Wie sie so dahin hopste, erblickte sie aber das Leopardenfell, das hinter ihr her schleifte und da sie nicht wußte, daß es ihr auf den Rücken genäht war,erschrak sie und schrie: uj, uj. Dazu machte das Fell hinter ihr fortwährend: wawalaga, wawalaga, so daß sie in ihrer Angst flüsterte: »Der Leopard verfolgt mich« und immer schneller lief.

So kam sie zu ihrem Hause und wie sie hineinrannte, zerriß die Naht auf ihrem Rücken und das Leopardenfell fiel herab. Da sagte sie nun, als sie ins Zimmer hineinkam, voller Angst zu Weib und Kindern: »Meine Lieben, ein Unglück ist geschehen, ein Leopard hat mich verfolgt – da liegt er an der Tür«. Weib und Kinder fuhren entsetzt in die Höhe und blickten erschrocken hinaus und flüsterten: »Wirklich, es ist ein Leopard, der da vor der Tür liegt. Was sollen wir tun«?

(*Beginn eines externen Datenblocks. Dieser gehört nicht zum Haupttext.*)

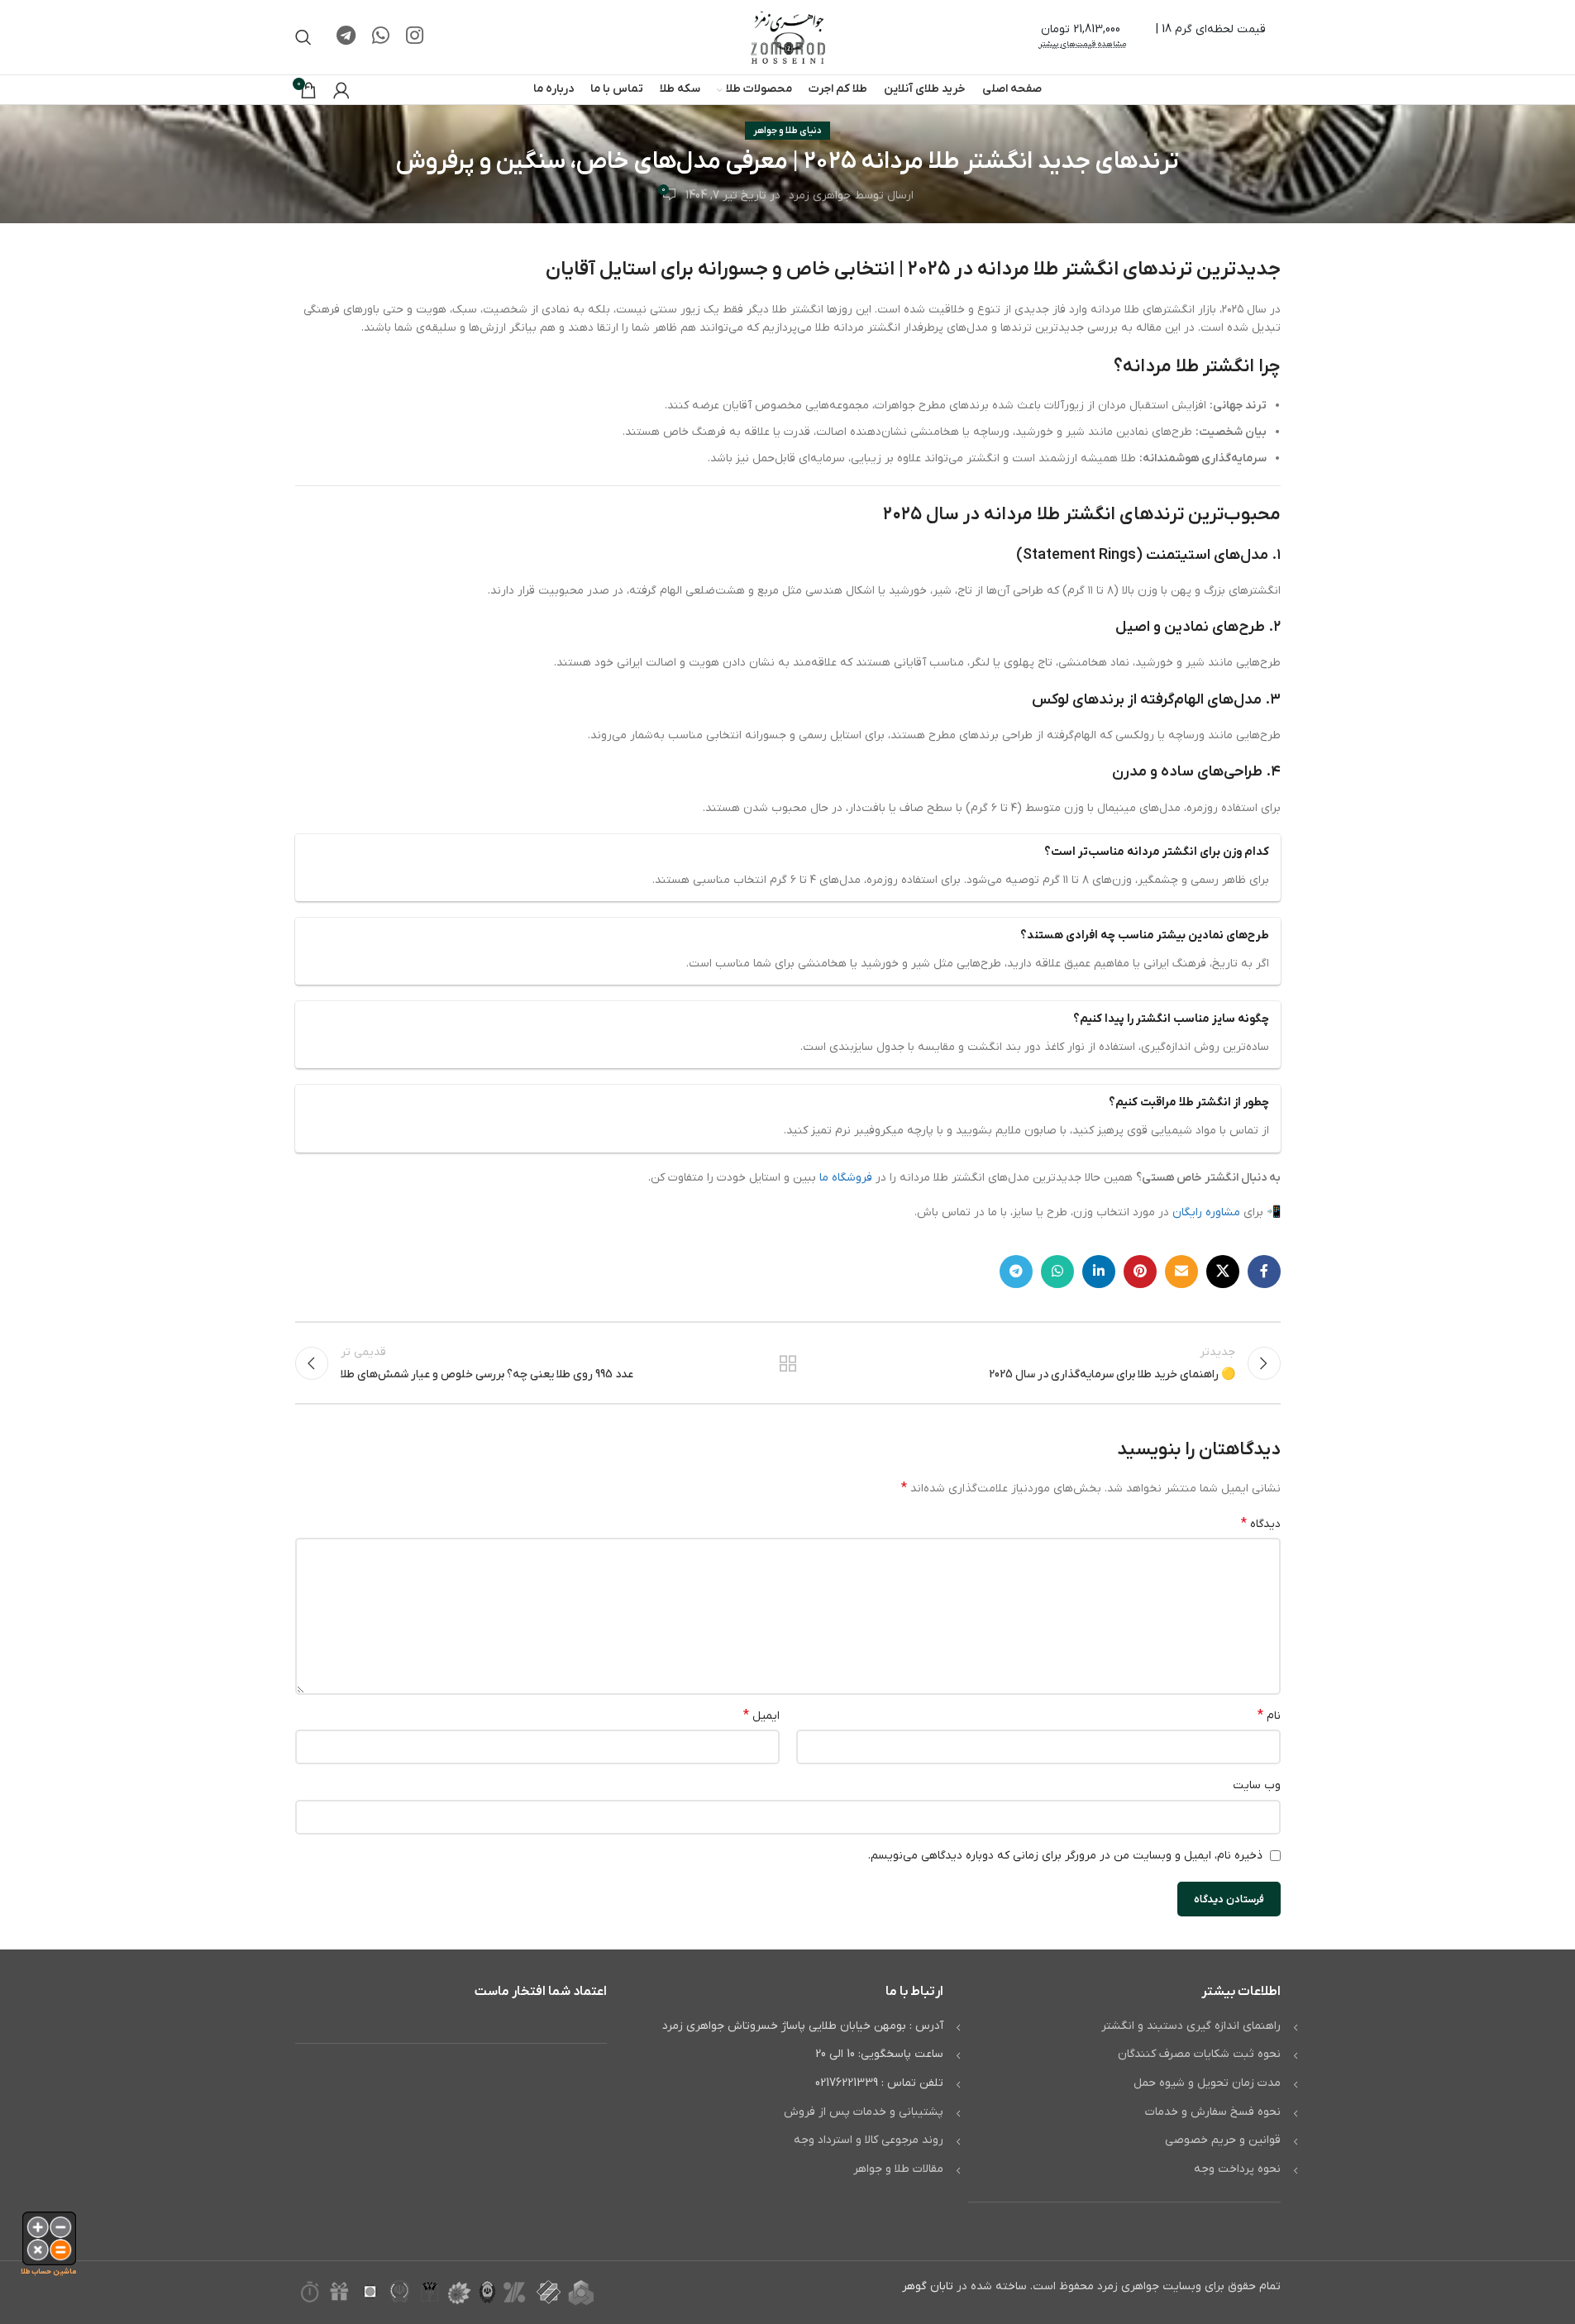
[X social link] (1222, 1271)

Nun verging die Zeit und sie wurden hungrig. Es schmerzt gar sehr, wenn man hungert; und immerfort sprachen sie: »Wo sollen wir ein Essen hernehmen, wenn der Leopard sich von unserer Tür nicht wegrührt? Wie kommen wir nun an ihm vorbei«? Und wie der Hunger immer mehr schmerzte, sprach die Hyäne:

»Meine Kinder, es bleibt uns nichts, als daß wir miteinander wettringen. Wenn ich falle, bin ich euer Braten und wenn ihr fallet, dann seid ihr mein Braten«. Darauf weinten die Kinder und sagten: »Vater, Ihr seid stärker«. Die Hyäne erwiderte: »Das kann man nicht wissen, wir müssen es doch probieren«. So umfaßte sie ein Kind, warf es zu Boden und fraß es auf. Nach einer Zeit faßte sie ein zweites Kind, warf es zu Boden und fraß es ebenfalls auf; und so geschah es auch mit dem dritten und vierten Kinde, bis sie nur noch beide übrigblieben, der Mann und das Weib.

Da sprach er, wie er wieder fressen wollte, zu ihr: »Faß an, wenn ich falle, bin ich dein Braten, wenn du fällst, bist du mein Braten«, worauf das Weib sagte: »Du bist doch jetzt viel stärker, weil du gefressen hast«. Er antwortete: »Das kann man nicht wissen, man muß es probieren«.

Sie begannen zu ringen, und da erschrak er, das Weib warf ihn hin und sie lachte und sagte:

»Nun wird sie ihn fressen…«

Er lachte ebenfalls und sagte: »Warte, spielen wir noch einmal«.

Sie faßten sich wiederum an. Er wurde wieder geworfen und sie lachte:

»So, nun frißt sie ihn…«

Er erwiderte: »Das war ein guter Spaß. Warte, spielen wir zum dritten Mal«.